Then we have this little 8 yr old who will pick your model and and pretend to smash them then tries to smart mouth you to which I death star him and pick up his models and go try me not many like him becuase he's a little brat.

Then we have the 14 year olds who take 3 hours for a 1000pts game then will start another one straight after without tletting others use it.

The sad part I find though is there is a group of 18-20 yr olds that have it in for a few players and just openly mock them in store which I don't agree with as I mean they sit and do it behind thier backs but the staff know this so they get booted often.

We also have a kid who thinks DE can smash everyone then gets majorly thrashed too and he always comes up to me cause I'm the only other DE player there and it annoys me so much!


----------



## bakoren (Nov 16, 2009)

Okay. I have a friend who i trying to get into 40k (ork). Well for the first time he was playing some guy at the store instead of me or my friends. 

He was doing good, calling Kommados in, using WAAAAGH!, Weird Boy ZZZaapp!ing everything. But he is a little slow with the stat lines of his units and other simple things. There was an ork player a table or so over in an Apoc. Game who aparently decided she knows everything about orks and Space Marines, so she kept walking over to yell at my friend because he couldn't remember things he was digging through. Stupid stuff like "You forgot to consolidate after winning that assault" and etc.

I would understand if she wasn't yelling at him, and instead told him what he was doing wrong. I would understand if she wasn't giving them wrong information (things about bolt pistols, and Power Klaws). But the worst part was her interrupting while we were trying to help him.


----------



## Sytus (Aug 27, 2009)

EXTRACTED RECORDS:
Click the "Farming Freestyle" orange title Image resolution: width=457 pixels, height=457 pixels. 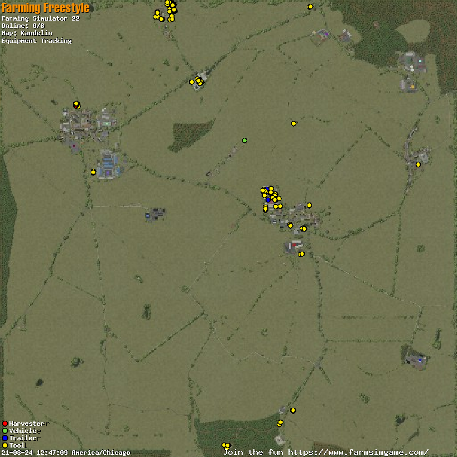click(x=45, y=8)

--

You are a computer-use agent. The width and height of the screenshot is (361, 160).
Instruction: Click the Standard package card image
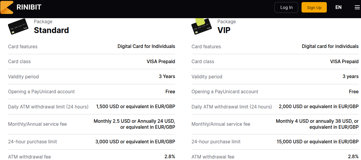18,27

PROBLEM DETAILS:
Carry on the forum thread about annoying players at the game store from the point where it stops. The records have no connection to the text.

TASK ANSWER:
mcmuffin said:


> there is this one kid in my local GW who is so annoying. he is a little shithead who plays tau, and he spams battlesuits, 14 in his army. but that is not the annoying part. i was talking to this guy about my space wolves one day, the release day of the BA, and he walked over to me and the other guy, as i was talking about how cool Bjorn the fell handed was, and he just walked up and said "Ha, bjorn the fell handed sucks so do and all the other space wolf characters, the Sanguinor is so much better, he has....blah blah, blah" he just started talking about how his army would shoot mine to pieces and that i would never get into combat with his Tau. long story short, i spammed 3 rune priests, using murderous hurricane, storm caller, tempests wrath and living lightning. he shot and shot, but i used my cover saves on my rhinos, and land raider, sent in my grey hunters and annihilated him in combat.
> another little shit in my GW is a little scumbag, who cheats all the time, moving like 8" on the charge, telling me he had 1250 points on the board, when i tallied it up he had 1800 pts! he used orbital bombardment 3 times in one game( not against me) and said marneus calgar had 10 attacks and initiative 5 with his power fists. he is a joke. he talked to me in the shot and i quote "i just made me conformation der last week and i spent like €300 in here" i just looked and restrained a laugh. god the sales men must love him



I think that may be the Kid I'm about to rant about...


We have a kid who comes in, mouths off everyone elses army, then proceeds to tell everyone how awesome his latest thing is... I last played him when the new BA book came out. He fudged the rules like nobody's business. He "accidentaly" moves models, and rolls so fast without telling yu what he's shooting at/what combat I swear sometimes he just re-rolls stuff. 

Also, after my last game (2 players v. 2 players) against him, he was such a jerk the guy he was playing with ended up arguing with him because he had taken over the other guy's army. I argued with hime numerous times during the game, and when I tried to settle it between the 2 of them, he replies with "Are _you_ a part of this conversation?". UGHHHH

After said game, he goes over to my Dead pile of a couple of dozen tyranids, and "accidentally" knocks my tyranid Prime onto the floor, breaking off the lash whips.
He seems to spend biblical amounts of cash in the GW, he seems to start a new army every second week.


----------



## dark angel (Jun 11, 2008)

I completly avoid GW for such reasons, and the fact I keep this whole thing rather quiet. However I have come across many people on this, and some other, forums, who simply annoy me. I am not going to say who however, but I cannot help but too want to hit them...


----------



## coalheartly (Jul 24, 2009)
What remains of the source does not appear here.